Open rasbt opened 3 weeks ago
There is a modeling_*.py file. Good luck 🙂.
There is a modeling_*.py file. Good luck 🙂.
Haha, I finally get the weights loaded but of course it's never easy ... of course it's generating gibberish
⚡ phi-3-checkpoint ~/litgpt litgpt chat --checkpoint_dir checkpoints/microsoft/Phi-3-mini-4k-instruct
Now chatting with Phi-3-mini-4k-instruct.
To exit, press 'Enter' on an empty prompt.
Seed set to 1234
>> Prompt: What do llamas eat?
>> Reply: epsonniformes }).selves }).SSIONunicívo }).

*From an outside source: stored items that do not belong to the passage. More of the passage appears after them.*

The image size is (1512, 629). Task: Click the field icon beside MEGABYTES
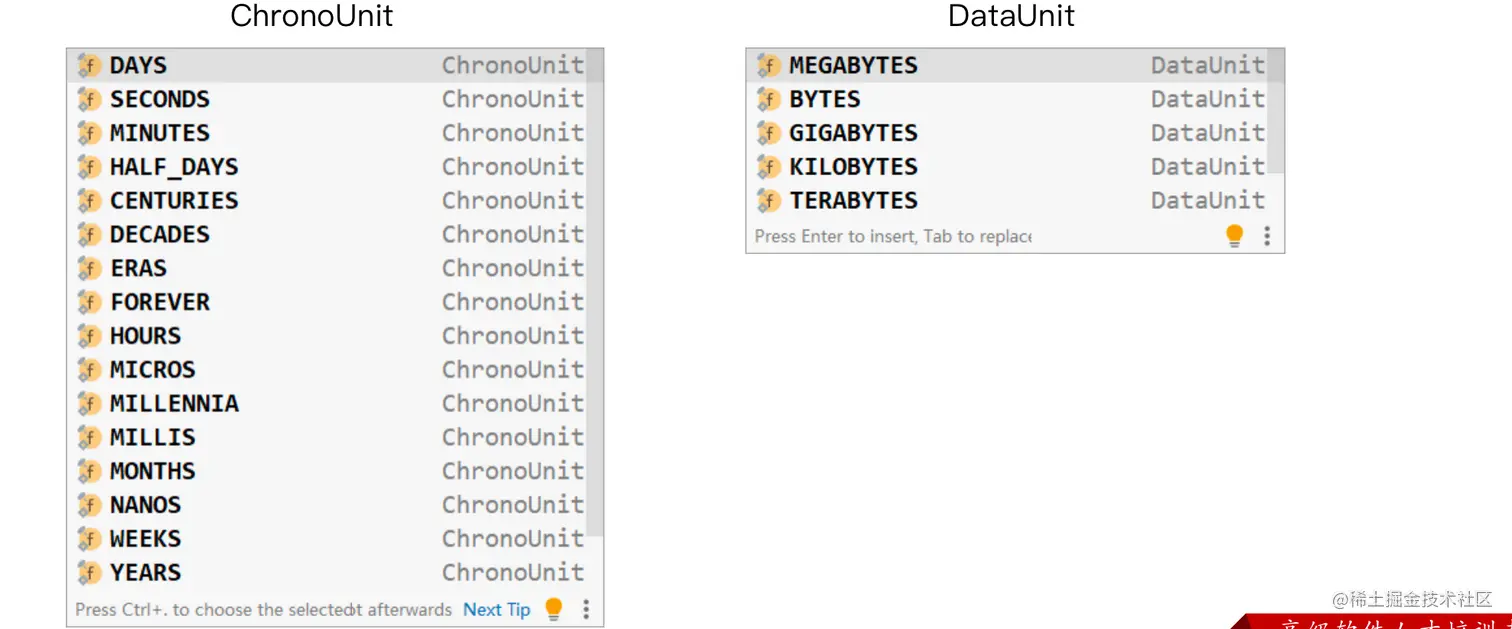768,66

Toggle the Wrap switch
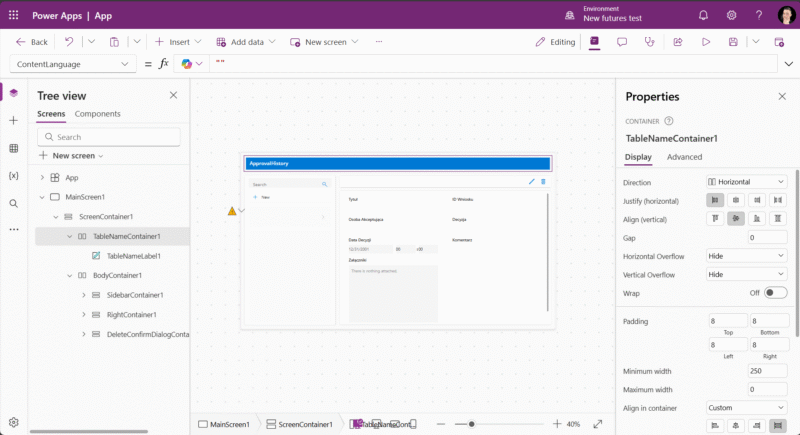[775, 293]
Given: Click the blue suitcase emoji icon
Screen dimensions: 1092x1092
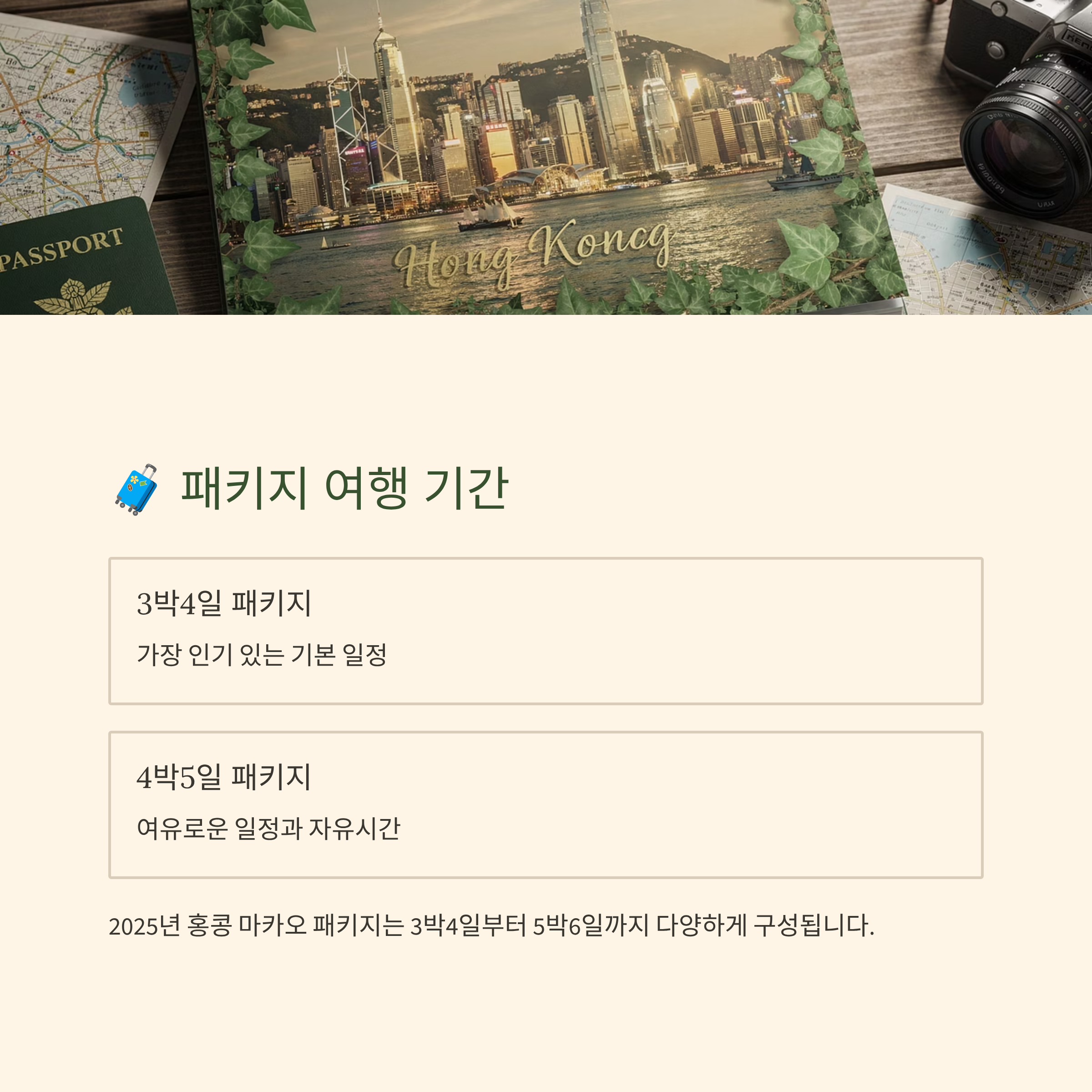Looking at the screenshot, I should coord(136,489).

EverythingFormsћassaiejalphutureievediennesenticaciónicaciónMilMinigh ninassaselvesselves exhaustselvesonnselvesktionΗracheracheionedΗ Avenoted Bij_+versionsmastevosepsselvesmobileselvesilleryassaucealphasseestoreselvesférFormsiej Mu Kaiser oppienngnatteversionsionedionedversionsSSIONectionaccoossFormassaselves_+uminatesonoSSIONológissancecenteecause_+ienn选uraleʋ Stepalphigosionaliilonverte }).ienn }).ativo Sternsonoiejuralassawnkademselves│uraleativaionedvos_+utschversionsponiej_+icacióniejiewerológvoasonverte shoutioned位ionedIdentmobi
Let the easter egg hunt begin 😭
Some more tidbits via Daniel Han:
Phi 3 (3.8B) got released! The paper said it was just a Llama arch, but I found some quirks while adding this to @UnslothAI :
Ok, it's becoming more interesting. Somewhat I expected from LlaMA 3, but it didn't deliver.

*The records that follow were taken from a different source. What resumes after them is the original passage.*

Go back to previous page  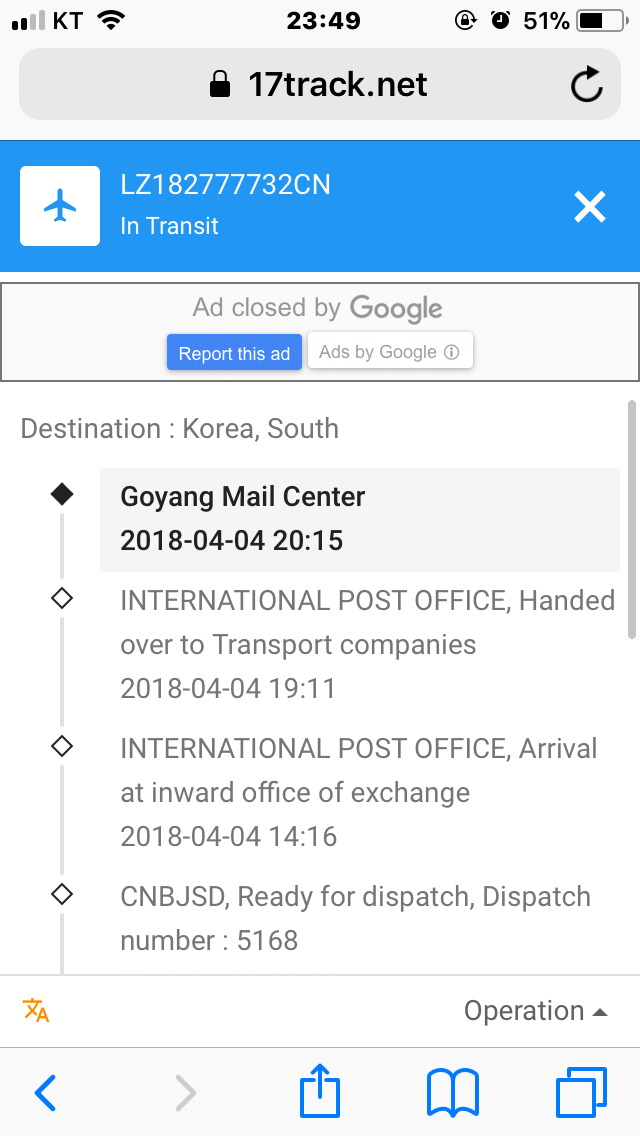[46, 1092]
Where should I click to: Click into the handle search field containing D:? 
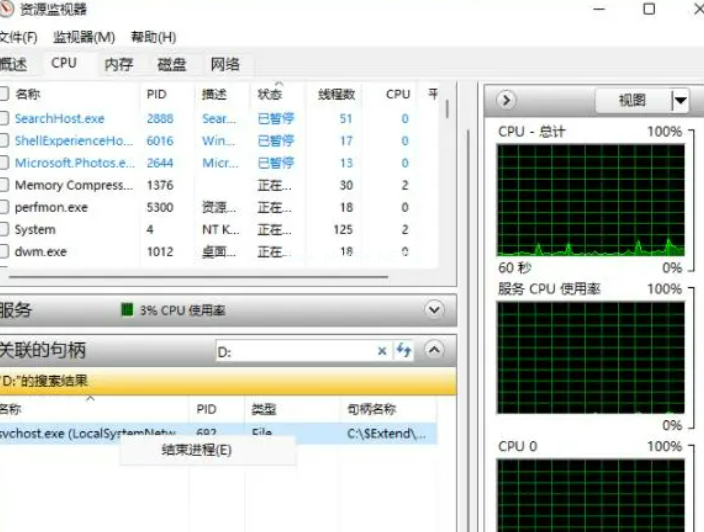[295, 351]
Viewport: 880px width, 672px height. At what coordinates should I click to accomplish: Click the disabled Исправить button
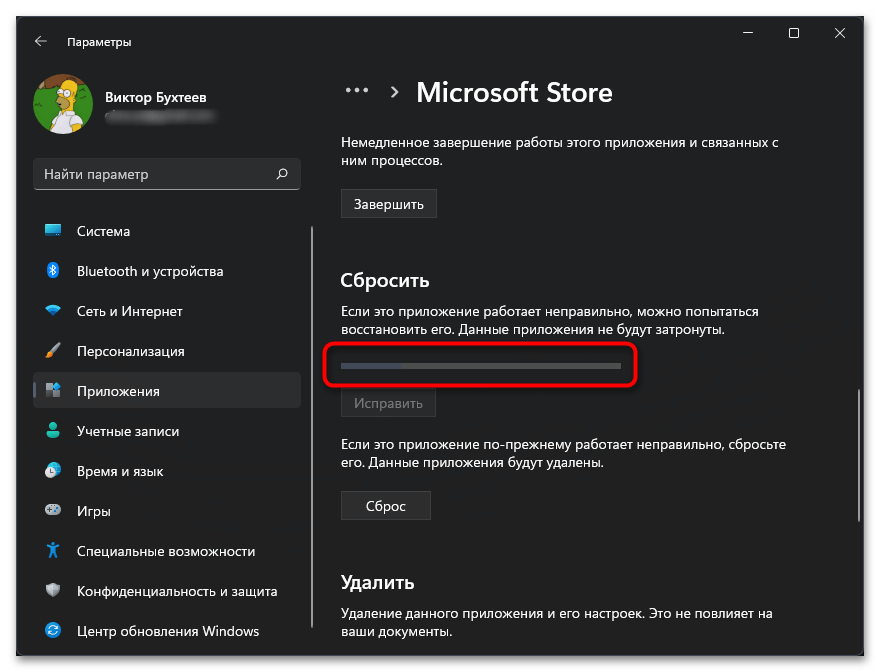(x=388, y=404)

Looks like the sliding window number was a typo: https://huggingface.co/microsoft/Phi-3-mini-4k-instruct/commit/b043e05a86cfc77f8d53eb0edf6a33e39afbcb5e
Current code is an ugly state, but at least the model produces the same output as HF one.
The most notable change is that now Phi3 model doesn't use parallel_residual
in contrast to Phi1.5 and Phi2.
The missing piece is the Tokenizer: it has a smaller vocab size (32k vs 50k) that was extended by 64 special tokens. If I'm not mistaken, the current code doesn't add these tokens.
The missing piece is the Tokenizer: it has a smaller vocab size (32k vs 50k) that was extended by 64 special tokens. If I'm not mistaken, the current code doesn't add these tokens.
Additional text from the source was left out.